Elkins Dairy LLC Jan 22, 2016

Elkins Dairy LLC - 01/22/2016

Product:
Animal & Veterinary

Recipient:
Elkins Dairy LLC


United States

Issuing Office:
Cincinnati District Office

United States


   

Department of Health and Human Services logoDepartment of Health and Human Services

Public Health Service
Food and Drug Administration
 
Cincinnati District Office
Central Region
6751 Steger Drive
Cincinnati, OH 45237-3097
Telephone: (513) 679-2700
FAX: (513) 679-2775

 

January 22, 2016
 
 
Via United Parcel Service
 
 
Mr. Timothy K. Elkins, Co-owner
Mr. Chad Elkins, Co-owner
Mr. Bradley Elkins, Co-owner
Elkins Dairy, LLC
2699 Hays Pondsville Road
Smiths Grove, Kentucky 42171
 
Warning Letter
CIN-16-485226-07
 
Dear Messers Elkins:
 
On September 21,  23, 25 and October 9, 2015 the U.S. Food and Drug Administration (FDA) conducted an investigation of your dairy operation located at 2699 Hays Pondsville Road, Smiths Grove, Kentucky. This letter notifies you of the violations of the Federal Food, Drug, and Cosmetic Act (the FD&C Act) that we found during our investigation of your operation.  You can find the FD&C Act and its associated regulations on the Internet through links on FDA’s web page at www.fda.gov
 
We found that you offered for sale an animal for slaughter as food that was adulterated. Under section 402(a)(2)(C)(ii) of the FD&C Act, 21 U.S.C. 342(a)(2)(C)(ii), a food is deemed to be adulterated if it bears or contains a new animal drug that is unsafe under section 512 of the FD&C Act, 21 U.S.C. 360b. Further, under section 402(a)(4) of the FD&C Act, 21 U.S.C. 342(a)(4), a food is deemed to be adulterated if it has been held under insanitary conditions whereby it may have been rendered injurious to health.
 
Specifically, our investigation revealed that on or about July 7, 2015, you sold a dairy cow, identified with back tag (b)(4), for slaughter as food.  On or about July 9, 2015 (b)(4) slaughtered this animal. United States Department of Agriculture, Food Safety and Inspection Service (USDA/FSIS) analysis of tissue samples collected from this animal identified the presence of florfenicol at 0.28 parts per million (ppm) in the muscle tissue and 6.01 ppm in the liver tissue. FDA has not established a tolerance for residues of florfenicol in the edible tissues of dairy cows. The presence of this drug in edible tissues from this animal in this amount causes the food to be adulterated within the meaning of section 402(a)(2)(C)(ii) of the FD&C Act, 21 U.S.C. 342(a)(2)(C)(ii).  
 
Our investigation also found that you hold animals under conditions that are so inadequate that medicated animals bearing potentially harmful drug residues are likely to enter the food supply. For example, you failed to maintain complete treatment records and properly dispose of expired drug products. Food from animals held under such conditions is adulterated within the meaning of section 402(a)(4) of the FD&C Act, 21 U.S.C. 342(a)(4).
 
We also found that you adulterated the new animal drug Nuflor Injectable Solution (florfenicol, NADA 141-063).
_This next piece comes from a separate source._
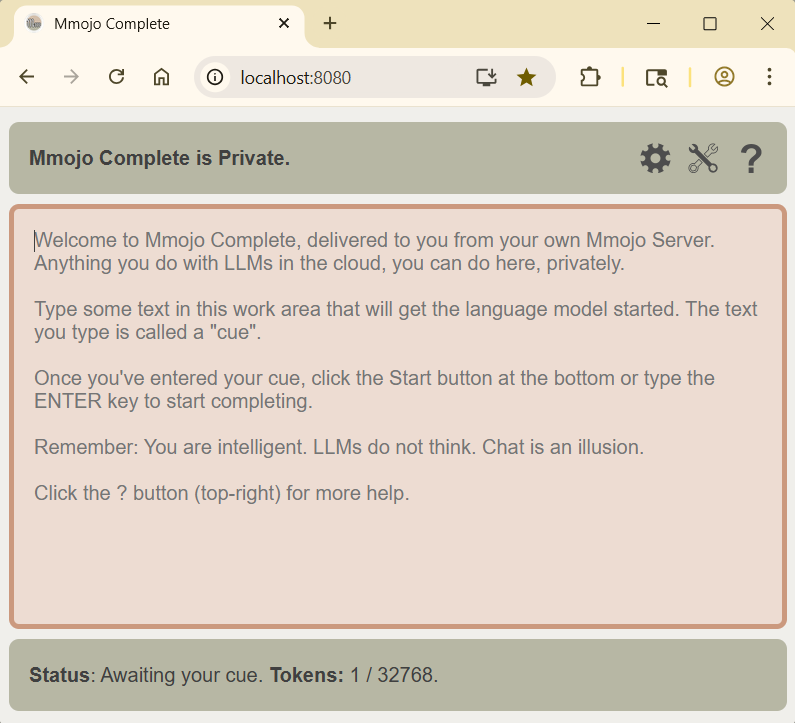Image resolution: width=795 pixels, height=723 pixels.
Task: Open a new browser tab
Action: click(x=330, y=24)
Specifically, our investigation revealed that you did not use Nuflor as directed by its approved labeling or veterinary prescription. Use of this drug in this manner is an extralabel use. See Title 21, Code of Federal Regulations (C.F.R.), Section 530.3(a) (21 C.F.R. 530.3(a)). We have enclosed a copy for your reference.
 
The extralabel use of approved animal or human drugs in animals is allowed under the FD&C Act only if the extralabel use complies with sections 512(a)(4) and (5) of the FD&C Act, 21 U.S.C. 360b(a)(4) and (5), and 21 C.F.R. Part 530, including that the use must be by or on the lawful order of a licensed veterinarian within the context of a valid veterinarian/client/patient relationship. 
 
Our investigation found that you administered Nuflor to a dairy cow identified with back tag (b)(4) without following the withdrawal period as stated in the approved labeling. Your extralabel use of Nuflor was not under the supervision of a licensed veterinarian, in violation of 21 C.F.R. 530.11(a), and resulted in an illegal drug residue, in violation of 21 C.F.R. 530.11(c). Because your use of this drug was not in conformance with its approved labeling and did not comply with 21 C.F.R. Part 530, you caused the drug to be unsafe under section 512(a) of the FD&C Act, 21 U.S.C. 360b(a), and adulterated within the meaning of section 501(a)(5) of the FD&C Act, 21 U.S.C. 351(a)(5).
 
The above is not intended to be an all-inclusive list of violations. As a producer of animals offered for use as food, you are responsible for ensuring that your overall operation and the food you distribute is in compliance with the law.
 
You should take prompt action to correct the violations described in this letter and to establish procedures to ensure that these violations do not recur. Failure to do so may result in regulatory action without further notice such as seizure and/or injunction. 
 
Our investigation also revealed that on or about July 21, 2009, you submitted a Certification of (b)(4) that states that the animals presented for slaughter do not have illegal levels of drug residues. On July 7, 2015, you delivered a dairy cow, which contained violative residues of florfenicol, from your farm to (b)(4). Providing such a false guaranty is prohibited by section 301(h) of the FD&C Act, 21 U.S.C. 331(h). You should take appropriate actions to ensure that this violation does not recur.
 
You should notify this office in writing of the steps you have taken to bring your firm into compliance with the law within fifteen (15) working days of receiving this letter. Your response should include each step that has been taken or will be taken to correct the violations and prevent their recurrence. If corrective action cannot be completed within fifteen (15) working days of receiving this letter, state the reason for the delay and the time frame within which the corrections will be completed. Please include copies of any available documentation demonstrating that corrections have been made.
 
Your written response should be sent to Allison C. Hunter, Compliance Officer, U.S. Food and Drug Administration, 6751 Steger Drive, Cincinnati, Ohio 45237. If you have any questions about this letter, please contact Compliance Officer Hunter at 513-679-2700 X2134 or allison.hunter@fda.hhs.gov.
 
Sincerely yours,
/S/ 
Steven B. Barber
District Director
Cincinnati District
 
 
cc:     Dr. Isabella Arrington
         United States Department of Agriculture (USDA)
         Food Safety and Inspection Service (FSIS)
         Landmark Center, Suite 300
         1299 Farnam Street
         Omaha, Nebraska 68102
 
         Dr. Roger C. Thomas, DVM
         Thomas Veterinary Services PLC
         156 Vincent Street
         Smiths Grove, KY 42171